==== LISTED ENTRIES

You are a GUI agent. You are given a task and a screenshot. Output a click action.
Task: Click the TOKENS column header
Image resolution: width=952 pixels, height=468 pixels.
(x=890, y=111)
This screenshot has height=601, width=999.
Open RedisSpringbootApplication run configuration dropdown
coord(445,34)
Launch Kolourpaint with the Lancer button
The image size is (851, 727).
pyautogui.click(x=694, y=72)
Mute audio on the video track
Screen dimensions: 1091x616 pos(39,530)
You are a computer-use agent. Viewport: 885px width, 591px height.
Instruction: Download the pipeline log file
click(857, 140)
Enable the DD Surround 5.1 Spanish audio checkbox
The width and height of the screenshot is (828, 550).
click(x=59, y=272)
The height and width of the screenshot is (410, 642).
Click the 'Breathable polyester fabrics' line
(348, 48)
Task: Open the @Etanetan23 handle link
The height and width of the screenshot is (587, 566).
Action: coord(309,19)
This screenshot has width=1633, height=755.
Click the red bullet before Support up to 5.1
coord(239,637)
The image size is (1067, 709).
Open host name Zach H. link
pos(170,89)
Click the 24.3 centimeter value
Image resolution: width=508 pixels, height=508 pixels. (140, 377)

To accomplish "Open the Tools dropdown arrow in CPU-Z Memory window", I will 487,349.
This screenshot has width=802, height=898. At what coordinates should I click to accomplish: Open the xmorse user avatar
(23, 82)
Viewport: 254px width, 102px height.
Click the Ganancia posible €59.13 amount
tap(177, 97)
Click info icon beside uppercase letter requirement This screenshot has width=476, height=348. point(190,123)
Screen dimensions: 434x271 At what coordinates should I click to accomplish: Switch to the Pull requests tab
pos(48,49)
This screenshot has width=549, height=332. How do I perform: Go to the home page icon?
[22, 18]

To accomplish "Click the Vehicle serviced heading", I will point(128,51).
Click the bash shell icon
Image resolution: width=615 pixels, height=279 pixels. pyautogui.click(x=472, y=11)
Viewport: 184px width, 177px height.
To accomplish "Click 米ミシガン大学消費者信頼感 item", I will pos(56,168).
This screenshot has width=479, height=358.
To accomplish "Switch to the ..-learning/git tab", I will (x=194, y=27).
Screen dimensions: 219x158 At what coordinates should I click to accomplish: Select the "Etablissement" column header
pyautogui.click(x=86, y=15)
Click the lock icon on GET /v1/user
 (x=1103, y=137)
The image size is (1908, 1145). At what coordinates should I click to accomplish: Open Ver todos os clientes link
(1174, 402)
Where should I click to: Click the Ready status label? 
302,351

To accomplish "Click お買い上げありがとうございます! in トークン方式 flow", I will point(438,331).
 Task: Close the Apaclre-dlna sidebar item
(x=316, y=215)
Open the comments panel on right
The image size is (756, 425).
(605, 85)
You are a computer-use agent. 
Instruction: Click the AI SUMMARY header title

========

WORK REQUIRED
Reproduce every line of the data above verbatim, changing nothing.

FINAL RESULT
You are a GUI agent. You are given a task and a screenshot. Output a click action.
Task: Click the TOKENS column header
Image resolution: width=952 pixels, height=468 pixels.
(x=890, y=111)
This screenshot has height=601, width=999.
Open RedisSpringbootApplication run configuration dropdown
coord(445,34)
Launch Kolourpaint with the Lancer button
The image size is (851, 727).
pyautogui.click(x=694, y=72)
Mute audio on the video track
Screen dimensions: 1091x616 pos(39,530)
You are a computer-use agent. Viewport: 885px width, 591px height.
Instruction: Download the pipeline log file
click(857, 140)
Enable the DD Surround 5.1 Spanish audio checkbox
The width and height of the screenshot is (828, 550).
click(x=59, y=272)
The height and width of the screenshot is (410, 642).
Click the 'Breathable polyester fabrics' line
(348, 48)
Task: Open the @Etanetan23 handle link
The height and width of the screenshot is (587, 566).
Action: coord(309,19)
This screenshot has width=1633, height=755.
Click the red bullet before Support up to 5.1
coord(239,637)
The image size is (1067, 709).
Open host name Zach H. link
pos(170,89)
Click the 24.3 centimeter value
Image resolution: width=508 pixels, height=508 pixels. (140, 377)

To accomplish "Open the Tools dropdown arrow in CPU-Z Memory window", I will 487,349.
This screenshot has width=802, height=898. At what coordinates should I click to accomplish: Open the xmorse user avatar
(23, 82)
Viewport: 254px width, 102px height.
Click the Ganancia posible €59.13 amount
tap(177, 97)
Click info icon beside uppercase letter requirement This screenshot has width=476, height=348. point(190,123)
Screen dimensions: 434x271 At what coordinates should I click to accomplish: Switch to the Pull requests tab
pos(48,49)
This screenshot has width=549, height=332. How do I perform: Go to the home page icon?
[22, 18]

To accomplish "Click the Vehicle serviced heading", I will point(128,51).
Click the bash shell icon
Image resolution: width=615 pixels, height=279 pixels. pyautogui.click(x=472, y=11)
Viewport: 184px width, 177px height.
To accomplish "Click 米ミシガン大学消費者信頼感 item", I will pos(56,168).
This screenshot has width=479, height=358.
To accomplish "Switch to the ..-learning/git tab", I will (x=194, y=27).
Screen dimensions: 219x158 At what coordinates should I click to accomplish: Select the "Etablissement" column header
pyautogui.click(x=86, y=15)
Click the lock icon on GET /v1/user
 (x=1103, y=137)
The image size is (1908, 1145). At what coordinates should I click to accomplish: Open Ver todos os clientes link
(1174, 402)
Where should I click to: Click the Ready status label? 
302,351

To accomplish "Click お買い上げありがとうございます! in トークン方式 flow", I will point(438,331).
 Task: Close the Apaclre-dlna sidebar item
(x=316, y=215)
Open the comments panel on right
The image size is (756, 425).
(605, 85)
You are a computer-use agent. 
Instruction: Click the AI SUMMARY header title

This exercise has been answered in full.